En séptimo lugar, cabe destacar el compromiso adquirido por los países firmantes del Acuerdo de presentar “planes nacionales de reducción de emisiones”, algo que ya hicieron 187 países en la conferencia de París, mostrando así su firme voluntad de contribuir a la lucha contra el cambio climático. Estos planes, que deberán ser revisados al alza en los próximos años, incluye compromisos de reducción de las emisiones de gases de efecto invernadero (GEI), pero también de promover modelos agrícolas y forestales más extensivos y sostenibles por, como he señalado, las funciones positivas que realizan en la absorción y captura del carbono presente en la atmósfera.

Conclusiones

Por todo lo anteriormente expuesto, cabe señalar que el “Acuerdo de París” supone un importante paso adelante respecto al “Protocolo de Kioto” en la lucha contra el cambio climático, al plantear objetivos equilibrados para reducir la concentración de gases de efecto invernadero en la atmósfera, con el horizonte puesto en el año 2050.

Como en todo acuerdo internacional, la valoración puede centrarse en lo acordado o en lo que queda excluido del acuerdo. Desde mi punto de vista son más los aspectos positivos de lo aprobado en París, que los que pueden ponerse en el platillo negativo de la balanza por no haberse ido más lejos en los compromisos contraídos, tal como critican algunas ONGs que trabajan sobre estos temas.

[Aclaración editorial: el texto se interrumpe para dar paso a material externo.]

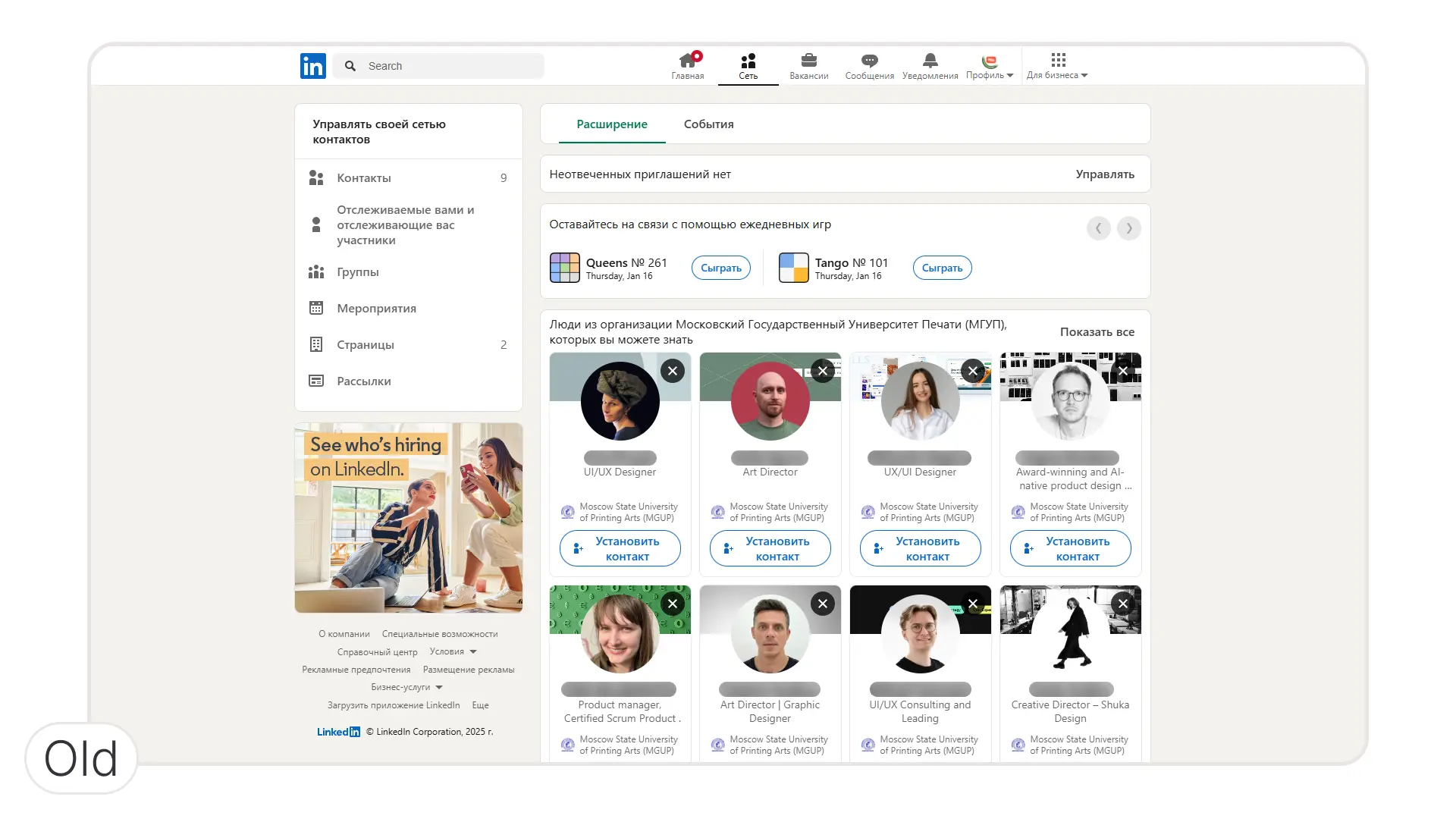Expand the Условия footer dropdown
Viewport: 1456px width, 819px height.
tap(453, 651)
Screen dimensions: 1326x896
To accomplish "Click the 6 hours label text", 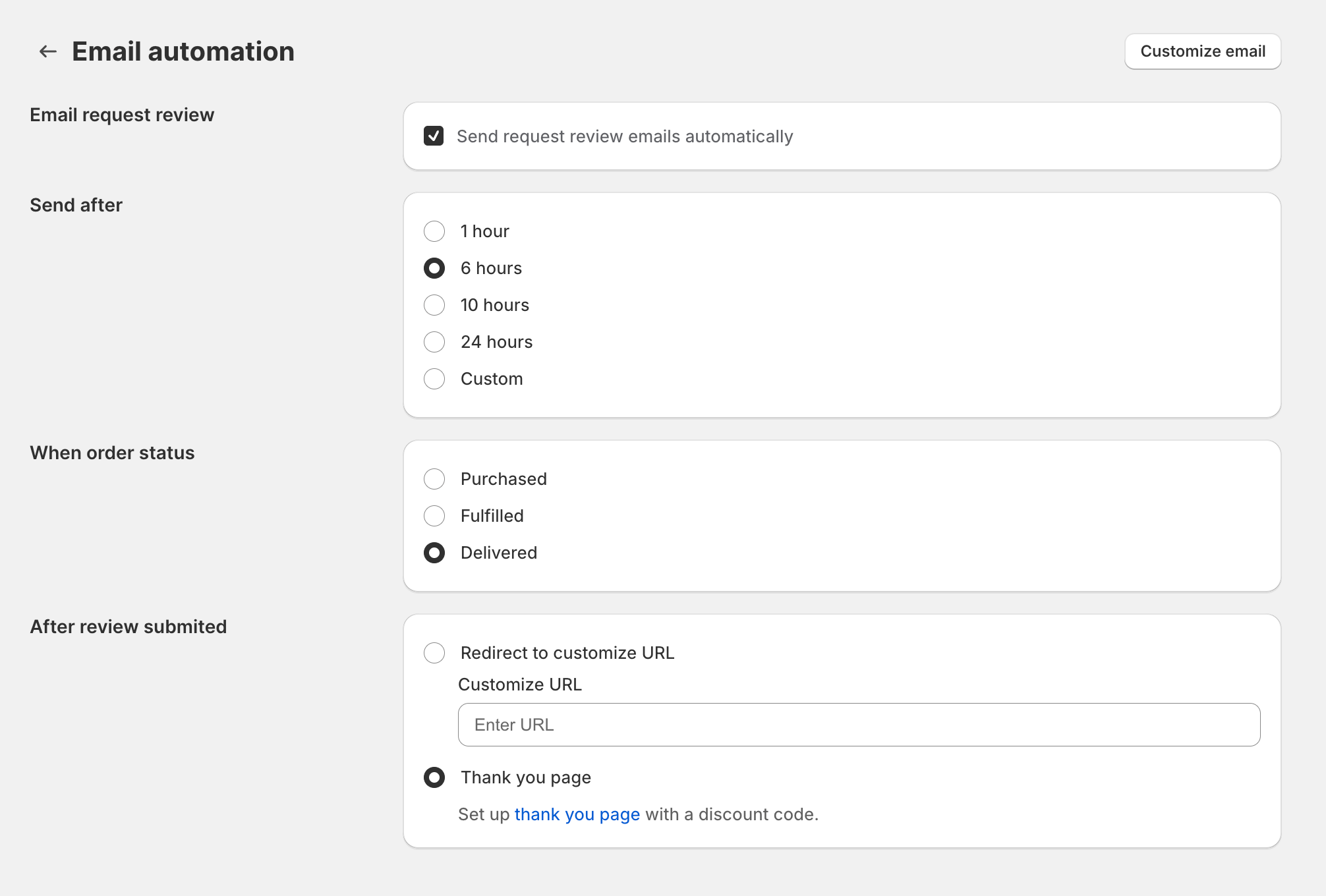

Pero hay que recordar que, en el ámbito de la política (y el “Acuerdo de París” se sitúa en ese ámbito al ser sus firmantes los gobiernos de los Estados), las decisiones se toman según la lógica de lo posible (no de lo deseable). Lo acordado en París es el mínimo común denominador que ha sido posible consensuar entre los representantes de casi doscientos gobiernos con realidades e intereses muy distintos en relación a las causas y efectos del cambio climático.

Dada la complejidad de las negociaciones, se entiende la satisfacción de Laurent Fabius, ministro francés de Asuntos Exteriores, anfitrión de la COP-21, cuando al final de la conferencia se felicitaba por haberse alcanzado un acuerdo tan amplio sobre tantas cosas, aunque reconocía que todavía quedan pendientes asuntos importantes.

Ahora es el turno de las responsabilidades de los gobiernos para cumplir los compromisos contraídos. La primera prueba será cuando toque ratificar el “Acuerdo de París” en los respectivos parlamentos nacionales, cosa que, en algunos casos, no será fácil de lograr como ya ocurrió cuando la ratificación del “Protocolo de Kioto”, en la que muchos de los países que inicialmente lo suscribieron no lo ratificaron después.

Esperemos que no ocurra lo mismo con el “Acuerdo de París”, y que pueda entrar en vigor en 2020. Necesitamos que sea así por el bien de nuestro planeta y de todos los que vivimos en él.